Todas as esperanças recaíam, portanto, sobre Mattias Ekström/Emil Bergkvist. Os suecos, que estão a participar apenas no seu terceiro Rally Dakar, mais uma vez dominaram a exigente competição com mais de 4.200 quilómetros de etapa especial e quase 8.900 quilómetros no total como a melhor equipa Audi. "Foi um Rally duro: nunca desistimos mesmo depois das elevadas perdas de tempo", disse Ekström, duas vezes campeão de DTM e campeão mundial de Rallycross. "Quando não tínhamos confiança no roadbook em dias individuais, reduzíamos alguma velocidade, caso contrário comparávamos com os pilotos da frente". Com grande sucesso: a partir da nona etapa, os escandinavos estiveram entre os quatro primeiros lugares por seis vezes consecutivas. Nas exigentes dunas de areia do Empty Quarter, Ekström/Bergkvist chegaram mesmo ao terceiro e segundo lugar do dia, na etapa da maratona sem prova noturna nos dias 12 e 13 de janeiro. No total, estiveram entre os três primeiros nas classificações por fases seis vezes durante o Rally Dakar 2023. Quase sete horas de atraso devido a reparações ao seu carro, mas também em ajuda para o seu companheiro de equipa Sainz, traduziram-se no final o 14º lugar na geral.

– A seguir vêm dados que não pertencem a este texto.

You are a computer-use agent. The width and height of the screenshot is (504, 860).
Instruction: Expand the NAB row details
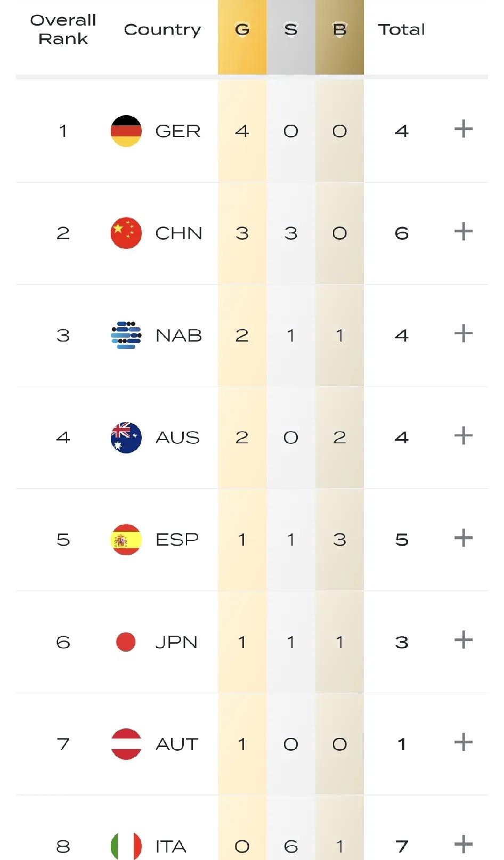pos(464,334)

"Em alguns aspetos, o Rally Dakar este ano voltou às suas raízes", disse Sven Quandt, diretor de equipa da Q Motorsport, que recorda cerca de três décadas de experiência como piloto e chefe de equipa. "O ritmo implacável, os contratempos para os vários pilotos de topo, as grandes alterações na classificação, a duração de muitas etapas e o desafiante terreno são lembranças do passado. Estou feliz com a equipa da Audi, por termos conseguido gerir esta competição e tornarmos possível a chegada ao final. Para Mattias e Emil, esta disciplina ainda é relativamente nova. Tiro o chapéu à sua performance".